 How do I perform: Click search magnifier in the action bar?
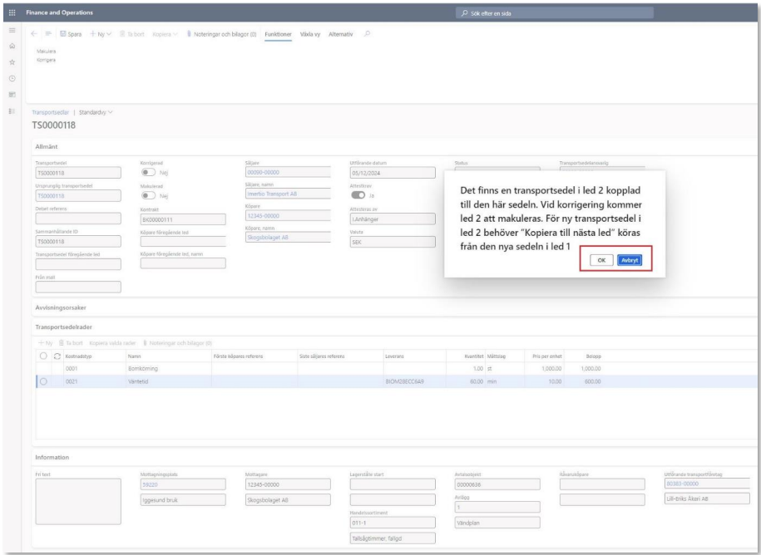click(367, 34)
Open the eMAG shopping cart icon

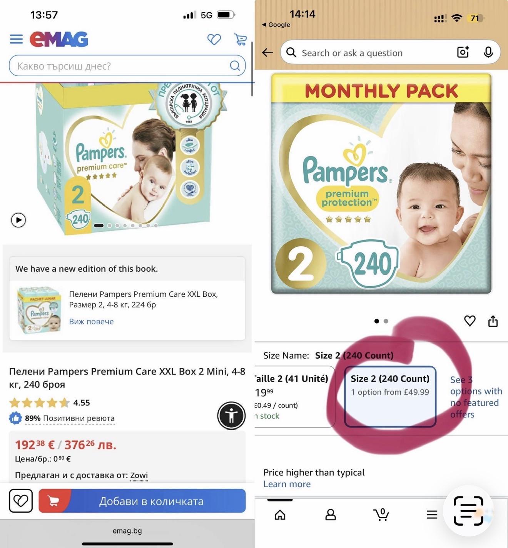click(x=241, y=39)
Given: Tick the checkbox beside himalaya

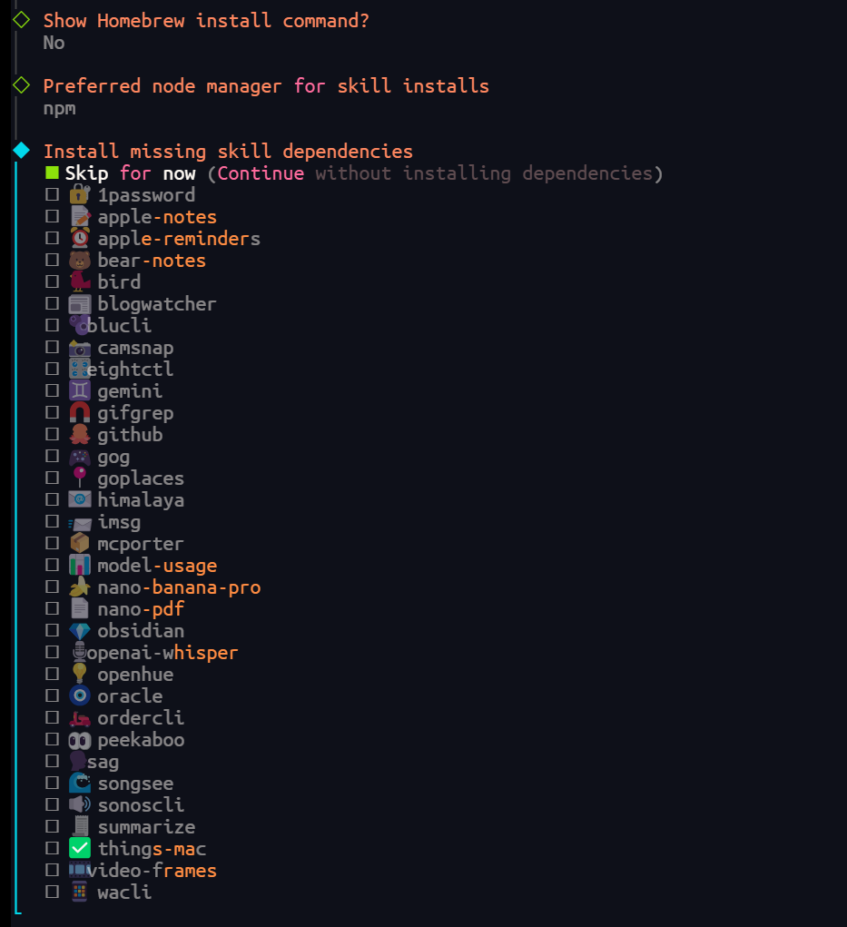Looking at the screenshot, I should [x=53, y=500].
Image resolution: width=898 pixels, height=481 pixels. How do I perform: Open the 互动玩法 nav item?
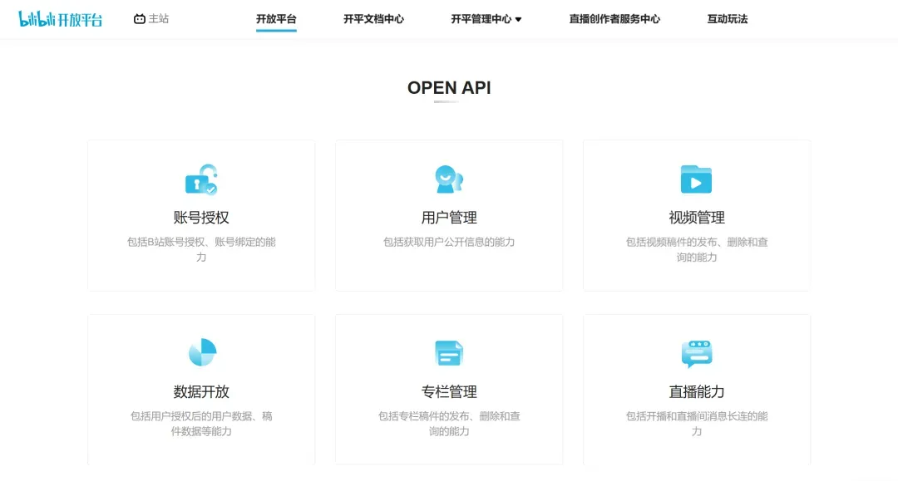(x=728, y=19)
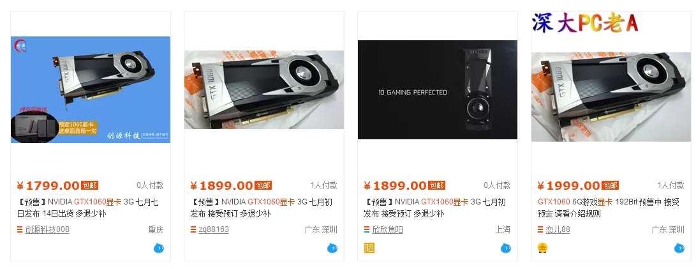Screen dimensions: 696x269
Task: Open seller shop link 创源科技008
Action: [47, 230]
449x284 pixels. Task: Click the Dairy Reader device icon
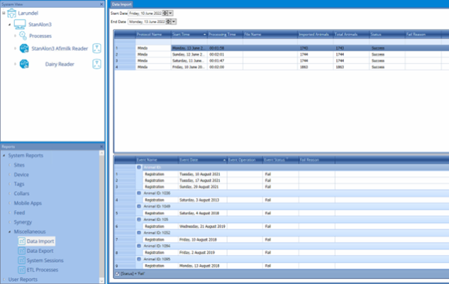pyautogui.click(x=24, y=65)
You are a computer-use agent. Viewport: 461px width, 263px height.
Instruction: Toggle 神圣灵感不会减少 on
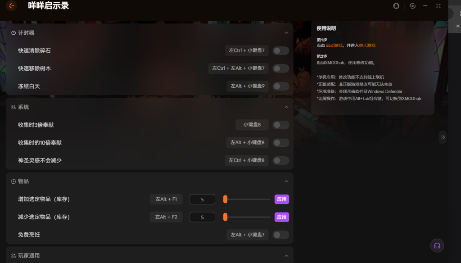281,160
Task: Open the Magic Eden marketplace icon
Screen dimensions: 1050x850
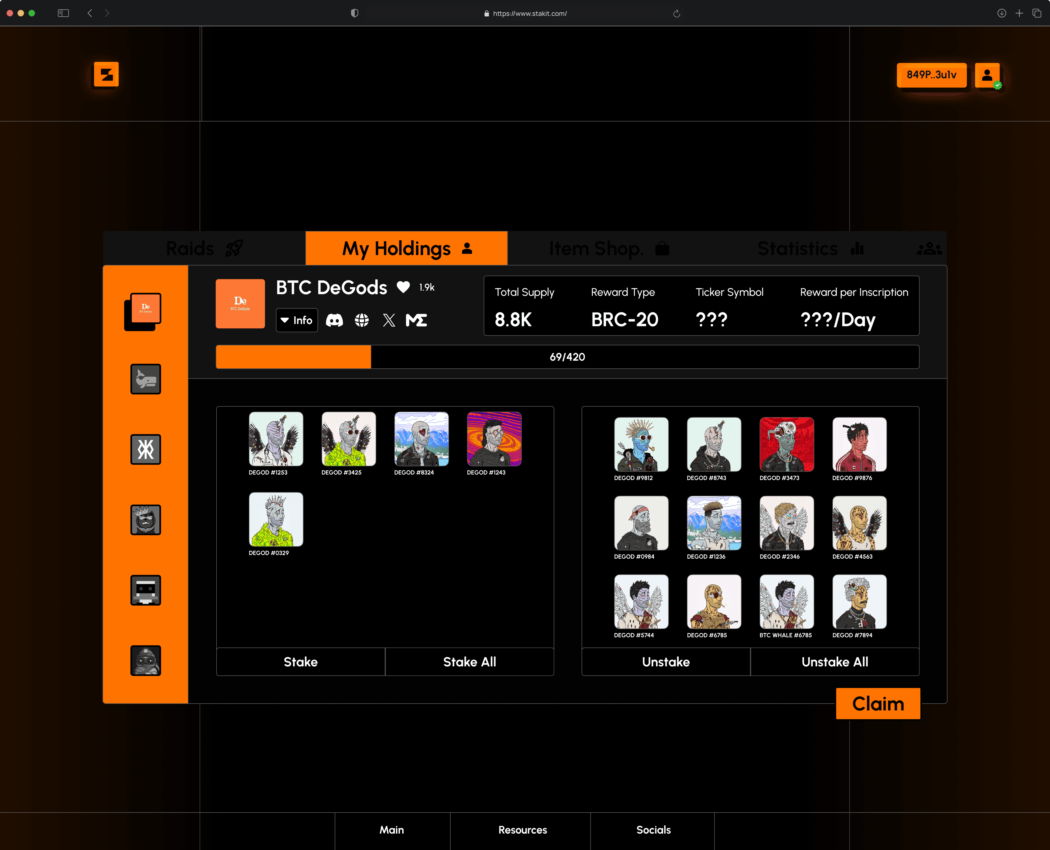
==============================
# Instructions for the task:
Set down all of the material word for word, but keep each picture out.

# Exercise solution:
 How do I perform: Click search magnifier in the action bar?
click(367, 34)
Open the eMAG shopping cart icon

click(x=241, y=39)
Given: Tick the checkbox beside himalaya

Looking at the screenshot, I should [x=53, y=500].
Image resolution: width=898 pixels, height=481 pixels. How do I perform: Open the 互动玩法 nav item?
(x=728, y=19)
Screen dimensions: 696x269
Task: Open seller shop link 创源科技008
Action: [47, 230]
449x284 pixels. Task: Click the Dairy Reader device icon
pyautogui.click(x=24, y=65)
You are a computer-use agent. Viewport: 461px width, 263px height.
Instruction: Toggle 神圣灵感不会减少 on
281,160
Task: Open the Magic Eden marketplace icon
Screen dimensions: 1050x850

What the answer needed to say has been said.